Katherine Baicker serves as the 15th Provost of the University of Chicago.
As Provost, she is responsible for academic and research programs across the University and oversees the University’s budget.
A leading scholar in the economic analysis of health care policy, she is the Emmett Dedmon Professor at the University of Chicago Harris School of Public Policy, where she served as Dean for five years prior to being appointed Provost.
Baicker’s research focuses on the effectiveness of public and private health insurance, including the effect of reforms on the distribution and quality of care. Her large-scale research projects include the Oregon Health Insurance Experiment, a randomized evaluation of the effects of Medicaid coverage. Her research has been published in journals such as the New England Journal of Medicine, Science, Health Affairs, JAMA, and the Quarterly Journal of Economics.
Before coming to the University of Chicago, Baicker was the C. Boyden Gray Professor of Health Economics in the Department of Health Policy and Management at the Harvard T.H. Chan School of Public Health. She is a research associate at the National Bureau of Economic Research. She is a director of Eli Lilly and a trustee of the Mayo Clinic, NORC, the Chicago Council on Global Affairs, and the Urban Institute. Baicker is an elected member of the National Academy of Medicine, the National Academy of Social Insurance, the Council on Foreign Relations, and the American Academy of Arts and Sciences.

PROVIDED MATERIAL:
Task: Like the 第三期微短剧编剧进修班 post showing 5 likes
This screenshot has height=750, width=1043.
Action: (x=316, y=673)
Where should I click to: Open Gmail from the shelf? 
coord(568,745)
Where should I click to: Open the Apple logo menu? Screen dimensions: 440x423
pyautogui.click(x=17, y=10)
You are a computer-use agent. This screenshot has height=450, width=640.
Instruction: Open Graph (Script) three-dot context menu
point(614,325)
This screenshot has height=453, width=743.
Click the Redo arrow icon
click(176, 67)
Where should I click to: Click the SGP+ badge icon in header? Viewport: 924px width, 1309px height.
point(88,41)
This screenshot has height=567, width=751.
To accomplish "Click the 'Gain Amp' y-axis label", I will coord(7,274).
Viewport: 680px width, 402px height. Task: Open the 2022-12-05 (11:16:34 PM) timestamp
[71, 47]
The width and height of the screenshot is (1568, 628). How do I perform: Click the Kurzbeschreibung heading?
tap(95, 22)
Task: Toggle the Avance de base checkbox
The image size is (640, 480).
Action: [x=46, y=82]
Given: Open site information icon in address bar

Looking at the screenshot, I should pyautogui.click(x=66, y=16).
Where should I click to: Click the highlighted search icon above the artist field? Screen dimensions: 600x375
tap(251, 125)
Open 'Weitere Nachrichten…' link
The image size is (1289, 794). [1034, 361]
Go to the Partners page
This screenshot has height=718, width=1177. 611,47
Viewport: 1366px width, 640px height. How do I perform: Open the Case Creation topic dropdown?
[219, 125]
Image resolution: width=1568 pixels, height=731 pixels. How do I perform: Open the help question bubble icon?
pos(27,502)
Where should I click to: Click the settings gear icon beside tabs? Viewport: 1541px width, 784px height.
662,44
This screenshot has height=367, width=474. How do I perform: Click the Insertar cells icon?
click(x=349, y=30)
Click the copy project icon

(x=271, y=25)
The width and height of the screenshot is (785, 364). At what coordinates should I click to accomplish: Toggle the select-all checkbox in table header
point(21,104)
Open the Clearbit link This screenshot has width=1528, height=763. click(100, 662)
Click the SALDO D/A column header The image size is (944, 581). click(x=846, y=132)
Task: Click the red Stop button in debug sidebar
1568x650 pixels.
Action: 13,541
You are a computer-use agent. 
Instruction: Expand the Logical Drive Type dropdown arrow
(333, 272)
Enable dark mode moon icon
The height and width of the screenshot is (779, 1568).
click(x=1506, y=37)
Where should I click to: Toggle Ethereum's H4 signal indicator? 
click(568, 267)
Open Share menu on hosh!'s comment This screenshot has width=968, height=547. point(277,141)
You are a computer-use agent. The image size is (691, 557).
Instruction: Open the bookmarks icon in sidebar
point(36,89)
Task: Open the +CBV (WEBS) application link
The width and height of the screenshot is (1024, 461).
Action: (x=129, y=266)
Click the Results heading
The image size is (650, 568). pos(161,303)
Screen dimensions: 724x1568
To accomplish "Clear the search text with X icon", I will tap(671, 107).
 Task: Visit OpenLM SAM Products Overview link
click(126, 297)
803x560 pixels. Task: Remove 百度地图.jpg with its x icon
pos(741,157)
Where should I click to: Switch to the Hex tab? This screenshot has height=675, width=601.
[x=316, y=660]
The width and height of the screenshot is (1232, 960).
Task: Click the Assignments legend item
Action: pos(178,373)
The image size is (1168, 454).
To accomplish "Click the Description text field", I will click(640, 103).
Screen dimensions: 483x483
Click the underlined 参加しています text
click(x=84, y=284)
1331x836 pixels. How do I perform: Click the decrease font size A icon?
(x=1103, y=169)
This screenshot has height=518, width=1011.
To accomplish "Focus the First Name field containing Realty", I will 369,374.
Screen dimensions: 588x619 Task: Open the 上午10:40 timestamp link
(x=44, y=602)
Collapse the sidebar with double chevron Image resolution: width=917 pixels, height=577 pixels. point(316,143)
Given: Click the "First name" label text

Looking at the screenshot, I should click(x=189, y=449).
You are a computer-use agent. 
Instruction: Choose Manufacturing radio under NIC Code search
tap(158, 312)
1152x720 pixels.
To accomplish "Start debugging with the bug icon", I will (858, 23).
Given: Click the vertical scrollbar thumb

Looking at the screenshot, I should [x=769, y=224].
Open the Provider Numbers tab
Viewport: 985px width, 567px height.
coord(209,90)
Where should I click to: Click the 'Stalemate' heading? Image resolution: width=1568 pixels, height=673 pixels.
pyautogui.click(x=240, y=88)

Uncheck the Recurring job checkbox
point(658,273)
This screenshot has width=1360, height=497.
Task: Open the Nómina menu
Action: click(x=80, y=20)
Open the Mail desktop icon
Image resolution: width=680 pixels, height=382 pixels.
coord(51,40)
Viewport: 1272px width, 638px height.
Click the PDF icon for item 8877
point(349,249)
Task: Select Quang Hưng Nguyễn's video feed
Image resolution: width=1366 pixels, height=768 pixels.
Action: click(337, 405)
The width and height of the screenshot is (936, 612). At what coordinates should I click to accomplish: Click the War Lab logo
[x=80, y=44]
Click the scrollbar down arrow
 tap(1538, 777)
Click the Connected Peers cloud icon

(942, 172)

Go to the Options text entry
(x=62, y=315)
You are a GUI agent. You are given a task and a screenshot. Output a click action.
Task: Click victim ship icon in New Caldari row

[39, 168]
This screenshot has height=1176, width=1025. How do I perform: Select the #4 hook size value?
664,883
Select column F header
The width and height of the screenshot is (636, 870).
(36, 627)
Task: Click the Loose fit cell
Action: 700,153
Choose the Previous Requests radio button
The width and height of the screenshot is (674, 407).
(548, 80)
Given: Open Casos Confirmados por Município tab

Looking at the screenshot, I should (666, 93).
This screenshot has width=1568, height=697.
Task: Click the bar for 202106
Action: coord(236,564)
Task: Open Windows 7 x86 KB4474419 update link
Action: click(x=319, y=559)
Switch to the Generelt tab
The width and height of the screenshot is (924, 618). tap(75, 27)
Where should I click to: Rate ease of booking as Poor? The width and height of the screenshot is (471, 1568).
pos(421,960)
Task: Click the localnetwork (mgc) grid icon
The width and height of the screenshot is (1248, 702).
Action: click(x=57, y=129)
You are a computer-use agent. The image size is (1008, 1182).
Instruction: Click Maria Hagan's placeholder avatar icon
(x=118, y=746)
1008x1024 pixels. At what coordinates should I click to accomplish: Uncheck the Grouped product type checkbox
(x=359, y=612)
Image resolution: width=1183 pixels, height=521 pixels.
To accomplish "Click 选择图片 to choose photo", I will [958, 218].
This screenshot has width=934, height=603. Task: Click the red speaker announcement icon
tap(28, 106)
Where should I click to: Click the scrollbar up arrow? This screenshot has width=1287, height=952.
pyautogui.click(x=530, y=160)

TASK ITEM:
Please list every journal that the Katherine Baicker biography names as having published her research. The records above are separate material, unrelated to the Katherine Baicker biography.

EXERCISE SOLUTION:
- New England Journal of Medicine
- Science
- Health Affairs
- JAMA
- Quarterly Journal of Economics